_Exercise_. In the records below, find the line with "Image resolution: width=534" and the line with "Given: Click the green LD8 LED symbol". Print both exactly, along with every line between them, and no other line.

-- Opening Marker --

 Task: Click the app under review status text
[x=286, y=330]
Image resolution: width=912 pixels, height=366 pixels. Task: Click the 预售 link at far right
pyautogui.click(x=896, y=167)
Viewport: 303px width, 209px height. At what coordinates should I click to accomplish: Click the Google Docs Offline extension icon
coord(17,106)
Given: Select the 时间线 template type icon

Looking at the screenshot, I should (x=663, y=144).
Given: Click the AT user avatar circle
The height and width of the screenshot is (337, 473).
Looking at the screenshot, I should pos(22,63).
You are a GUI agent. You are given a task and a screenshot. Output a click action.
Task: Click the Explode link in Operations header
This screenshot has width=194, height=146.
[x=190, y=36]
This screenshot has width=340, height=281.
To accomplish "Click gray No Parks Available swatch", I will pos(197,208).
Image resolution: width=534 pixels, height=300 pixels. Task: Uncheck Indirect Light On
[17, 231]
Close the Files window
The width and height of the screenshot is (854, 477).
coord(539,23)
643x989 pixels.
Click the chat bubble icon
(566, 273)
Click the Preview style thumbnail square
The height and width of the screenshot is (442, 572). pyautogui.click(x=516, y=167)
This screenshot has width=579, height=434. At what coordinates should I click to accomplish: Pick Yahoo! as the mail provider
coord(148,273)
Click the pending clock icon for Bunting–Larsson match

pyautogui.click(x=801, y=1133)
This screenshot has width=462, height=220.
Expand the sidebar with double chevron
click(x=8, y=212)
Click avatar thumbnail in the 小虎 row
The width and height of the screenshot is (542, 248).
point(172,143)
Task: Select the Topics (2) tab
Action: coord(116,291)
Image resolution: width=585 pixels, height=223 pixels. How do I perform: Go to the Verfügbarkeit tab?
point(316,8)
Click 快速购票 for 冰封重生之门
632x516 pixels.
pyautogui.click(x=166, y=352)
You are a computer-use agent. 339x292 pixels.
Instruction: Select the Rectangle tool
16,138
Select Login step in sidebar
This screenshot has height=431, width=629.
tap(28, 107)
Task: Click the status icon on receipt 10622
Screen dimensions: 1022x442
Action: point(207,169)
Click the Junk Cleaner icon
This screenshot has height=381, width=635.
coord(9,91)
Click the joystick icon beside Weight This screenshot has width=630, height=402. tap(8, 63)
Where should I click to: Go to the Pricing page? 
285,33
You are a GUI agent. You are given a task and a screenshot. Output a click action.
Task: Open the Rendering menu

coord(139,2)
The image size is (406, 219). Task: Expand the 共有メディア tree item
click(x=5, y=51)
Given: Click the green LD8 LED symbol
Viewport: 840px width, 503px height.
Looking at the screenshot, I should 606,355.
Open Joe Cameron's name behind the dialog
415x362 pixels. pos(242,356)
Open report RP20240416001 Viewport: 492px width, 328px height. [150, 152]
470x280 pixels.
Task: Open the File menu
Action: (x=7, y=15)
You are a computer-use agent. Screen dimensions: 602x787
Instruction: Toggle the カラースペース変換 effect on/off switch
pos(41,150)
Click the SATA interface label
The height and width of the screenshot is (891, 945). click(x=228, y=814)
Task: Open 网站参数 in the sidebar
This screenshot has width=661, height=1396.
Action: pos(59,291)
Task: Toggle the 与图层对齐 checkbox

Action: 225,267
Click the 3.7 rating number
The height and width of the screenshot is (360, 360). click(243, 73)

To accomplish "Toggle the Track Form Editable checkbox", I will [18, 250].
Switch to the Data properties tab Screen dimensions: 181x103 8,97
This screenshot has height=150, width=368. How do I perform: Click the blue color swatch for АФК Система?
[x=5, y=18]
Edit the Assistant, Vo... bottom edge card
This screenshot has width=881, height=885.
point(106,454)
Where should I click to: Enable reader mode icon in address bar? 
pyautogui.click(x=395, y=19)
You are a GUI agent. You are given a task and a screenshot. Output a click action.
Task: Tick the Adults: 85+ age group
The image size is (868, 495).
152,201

-- Closing Marker --

_Result below_.
Image resolution: width=534 pixels, height=300 pixels. Task: Uncheck Indirect Light On
[17, 231]
Close the Files window
The width and height of the screenshot is (854, 477).
coord(539,23)
643x989 pixels.
Click the chat bubble icon
(566, 273)
Click the Preview style thumbnail square
The height and width of the screenshot is (442, 572). pyautogui.click(x=516, y=167)
This screenshot has width=579, height=434. At what coordinates should I click to accomplish: Pick Yahoo! as the mail provider
coord(148,273)
Click the pending clock icon for Bunting–Larsson match

pyautogui.click(x=801, y=1133)
This screenshot has width=462, height=220.
Expand the sidebar with double chevron
click(x=8, y=212)
Click avatar thumbnail in the 小虎 row
The width and height of the screenshot is (542, 248).
point(172,143)
Task: Select the Topics (2) tab
Action: coord(116,291)
Image resolution: width=585 pixels, height=223 pixels. How do I perform: Go to the Verfügbarkeit tab?
point(316,8)
Click 快速购票 for 冰封重生之门
632x516 pixels.
pyautogui.click(x=166, y=352)
You are a computer-use agent. 339x292 pixels.
Instruction: Select the Rectangle tool
16,138
Select Login step in sidebar
This screenshot has height=431, width=629.
tap(28, 107)
Task: Click the status icon on receipt 10622
Screen dimensions: 1022x442
Action: point(207,169)
Click the Junk Cleaner icon
This screenshot has height=381, width=635.
coord(9,91)
Click the joystick icon beside Weight This screenshot has width=630, height=402. tap(8, 63)
Where should I click to: Go to the Pricing page? 
285,33
You are a GUI agent. You are given a task and a screenshot. Output a click action.
Task: Open the Rendering menu

coord(139,2)
The image size is (406, 219). Task: Expand the 共有メディア tree item
click(x=5, y=51)
Given: Click the green LD8 LED symbol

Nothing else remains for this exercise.